- **Tujuan Tugas 1**: Salin tanpa perubahan sepenggal teks tentang prospek harga komoditi. Mulailah pada kata-kata yang memuat "Ketika harga komoditi" dan berhentilah setelah "negara-negara sedang berkembang.".

- **Teks Sumber**:
---------------

Akankah Harga Komoditi naik Kembali Setelah Ekonomi Global Pulih ? (1)

Ketika harga komoditi hancur pada kuartal ketiga tahun 2008, prospek harga-harga ini lalu diperdebatkan. Pada satu sisi,  nampak kuatnya kecenderungan kurva naik  pada nilai harga-harga pada komoditi utama dalam beberapa tahun ke-depan. Konstelasi ini sejalan dengan pandangan yang mengatakan bahwa harga-harga tersebut akan kembali ke posisi sebelumnya (rebound) apabila ekonomi global sudah kembali pulih. Hal ini disebabkan oleh munculnya kembali peningkatan permintaan khususnya dari dari negara-negara sedang berkembang.

Pada sisi yang lain, terdapat pandangan  berbeda bahwa harga-harga spot nampaknya masih tetap tertekan kebawah, akibat dari masih melemahnya permintaan dan meningkatnya inventory. Adanya kemungkinan maih ters berlanjutnya perlambatan ekonomi global maka nampaknya prospek harga komoditi untuk kembali normal (rebound) masih jauh dari yang diharapkan. hal ini mengingatkan kembali ketika pada waktu yang lalu pernah terjadi harga komoditi mengalami kemerosotan dalam jangka panjang setelah adanya "short boom".

---------------

- **Bahan Tugas**:
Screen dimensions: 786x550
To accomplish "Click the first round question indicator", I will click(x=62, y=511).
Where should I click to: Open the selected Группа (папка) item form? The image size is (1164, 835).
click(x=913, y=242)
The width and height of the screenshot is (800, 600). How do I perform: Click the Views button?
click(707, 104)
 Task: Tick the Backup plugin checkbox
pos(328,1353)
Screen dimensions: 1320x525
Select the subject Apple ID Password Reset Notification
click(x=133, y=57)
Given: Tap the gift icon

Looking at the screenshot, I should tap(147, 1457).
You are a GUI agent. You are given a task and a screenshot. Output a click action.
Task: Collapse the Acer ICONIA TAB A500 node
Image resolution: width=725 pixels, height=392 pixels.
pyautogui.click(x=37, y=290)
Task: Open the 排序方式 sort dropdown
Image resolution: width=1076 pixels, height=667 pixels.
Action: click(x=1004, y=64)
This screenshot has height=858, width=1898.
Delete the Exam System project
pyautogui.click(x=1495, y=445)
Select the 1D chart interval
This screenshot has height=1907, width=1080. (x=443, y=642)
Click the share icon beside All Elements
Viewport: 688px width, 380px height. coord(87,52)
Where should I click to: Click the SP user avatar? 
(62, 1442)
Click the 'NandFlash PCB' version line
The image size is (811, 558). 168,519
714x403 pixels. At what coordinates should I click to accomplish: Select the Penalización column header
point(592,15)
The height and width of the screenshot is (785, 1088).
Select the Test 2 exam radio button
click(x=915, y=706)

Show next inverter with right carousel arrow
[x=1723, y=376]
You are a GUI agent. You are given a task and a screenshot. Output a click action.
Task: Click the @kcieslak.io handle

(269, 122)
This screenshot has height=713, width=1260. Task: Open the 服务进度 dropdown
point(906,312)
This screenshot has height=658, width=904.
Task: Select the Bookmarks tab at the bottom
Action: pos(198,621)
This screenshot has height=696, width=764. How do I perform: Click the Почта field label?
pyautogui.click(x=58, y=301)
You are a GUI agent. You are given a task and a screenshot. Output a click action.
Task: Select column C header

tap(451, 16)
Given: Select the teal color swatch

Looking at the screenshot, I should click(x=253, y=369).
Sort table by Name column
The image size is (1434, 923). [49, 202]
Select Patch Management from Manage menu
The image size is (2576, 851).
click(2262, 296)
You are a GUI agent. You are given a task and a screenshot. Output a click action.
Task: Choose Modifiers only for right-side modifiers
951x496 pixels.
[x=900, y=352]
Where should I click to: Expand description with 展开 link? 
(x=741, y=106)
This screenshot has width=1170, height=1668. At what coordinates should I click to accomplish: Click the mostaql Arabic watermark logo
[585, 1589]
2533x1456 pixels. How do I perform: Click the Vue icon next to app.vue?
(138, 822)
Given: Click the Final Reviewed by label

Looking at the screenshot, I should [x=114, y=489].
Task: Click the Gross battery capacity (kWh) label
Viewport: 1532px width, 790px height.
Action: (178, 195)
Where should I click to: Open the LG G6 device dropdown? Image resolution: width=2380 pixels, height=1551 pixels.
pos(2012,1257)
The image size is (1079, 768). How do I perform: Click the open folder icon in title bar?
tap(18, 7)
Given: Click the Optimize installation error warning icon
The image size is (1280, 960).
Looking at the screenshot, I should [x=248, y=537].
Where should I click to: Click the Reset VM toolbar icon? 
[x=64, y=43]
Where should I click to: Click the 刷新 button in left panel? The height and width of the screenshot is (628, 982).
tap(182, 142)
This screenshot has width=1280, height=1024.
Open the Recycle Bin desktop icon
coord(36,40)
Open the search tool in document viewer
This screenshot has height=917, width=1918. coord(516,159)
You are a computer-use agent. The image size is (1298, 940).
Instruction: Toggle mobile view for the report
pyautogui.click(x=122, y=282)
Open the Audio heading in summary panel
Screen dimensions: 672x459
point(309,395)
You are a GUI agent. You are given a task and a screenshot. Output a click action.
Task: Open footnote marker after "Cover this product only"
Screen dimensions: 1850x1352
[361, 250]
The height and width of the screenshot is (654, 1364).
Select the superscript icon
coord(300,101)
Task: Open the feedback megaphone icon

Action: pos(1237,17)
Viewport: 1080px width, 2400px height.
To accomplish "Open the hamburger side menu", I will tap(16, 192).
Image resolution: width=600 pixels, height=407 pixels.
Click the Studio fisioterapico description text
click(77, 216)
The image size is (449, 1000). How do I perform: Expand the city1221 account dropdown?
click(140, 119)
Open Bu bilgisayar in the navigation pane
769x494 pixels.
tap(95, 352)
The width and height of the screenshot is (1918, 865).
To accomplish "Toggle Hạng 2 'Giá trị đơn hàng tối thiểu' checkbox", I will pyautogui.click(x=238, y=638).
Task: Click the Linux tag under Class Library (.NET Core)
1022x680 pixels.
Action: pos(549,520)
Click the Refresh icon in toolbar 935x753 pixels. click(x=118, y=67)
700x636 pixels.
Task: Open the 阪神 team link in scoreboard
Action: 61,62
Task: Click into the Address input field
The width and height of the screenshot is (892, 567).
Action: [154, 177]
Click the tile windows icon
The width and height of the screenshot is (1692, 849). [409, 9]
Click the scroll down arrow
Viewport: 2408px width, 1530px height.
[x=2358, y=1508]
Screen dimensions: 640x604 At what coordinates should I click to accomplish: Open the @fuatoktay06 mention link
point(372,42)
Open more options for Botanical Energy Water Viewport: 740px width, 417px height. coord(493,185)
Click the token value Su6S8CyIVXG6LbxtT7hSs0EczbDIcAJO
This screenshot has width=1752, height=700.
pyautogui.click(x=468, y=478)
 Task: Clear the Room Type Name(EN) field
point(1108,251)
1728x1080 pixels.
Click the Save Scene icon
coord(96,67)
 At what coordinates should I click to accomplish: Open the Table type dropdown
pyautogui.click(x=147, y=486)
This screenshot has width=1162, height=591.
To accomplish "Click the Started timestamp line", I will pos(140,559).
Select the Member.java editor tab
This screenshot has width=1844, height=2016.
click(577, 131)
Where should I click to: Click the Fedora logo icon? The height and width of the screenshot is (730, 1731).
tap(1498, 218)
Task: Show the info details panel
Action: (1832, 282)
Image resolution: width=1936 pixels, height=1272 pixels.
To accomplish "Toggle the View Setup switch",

---------------

- **Tujuan Tugas 2**: Ubah baris-baris entri di atas menjadi daftar JSON berisi string, satu string untuk tiap baris, dengan baris kosong dilewati. Mulailah dari baris pertama entri dan berhentilah setelah baris yang memuat "click(x=133, y=57)", termasuk kedua ujungnya.

- **Jawaban 1**:
Ketika harga komoditi hancur pada kuartal ketiga tahun 2008, prospek harga-harga ini lalu diperdebatkan. Pada satu sisi,  nampak kuatnya kecenderungan kurva naik  pada nilai harga-harga pada komoditi utama dalam beberapa tahun ke-depan. Konstelasi ini sejalan dengan pandangan yang mengatakan bahwa harga-harga tersebut akan kembali ke posisi sebelumnya (rebound) apabila ekonomi global sudah kembali pulih. Hal ini disebabkan oleh munculnya kembali peningkatan permintaan khususnya dari dari negara-negara sedang berkembang.

- **Jawaban 2**:
[
  "Screen dimensions: 786x550",
  "To accomplish \"Click the first round question indicator\", I will click(x=62, y=511).",
  "Where should I click to: Open the selected Группа (папка) item form? The image size is (1164, 835).",
  "click(x=913, y=242)",
  "The width and height of the screenshot is (800, 600). How do I perform: Click the Views button?",
  "click(707, 104)",
  " Task: Tick the Backup plugin checkbox",
  "pos(328,1353)",
  "Screen dimensions: 1320x525",
  "Select the subject Apple ID Password Reset Notification",
  "click(x=133, y=57)"
]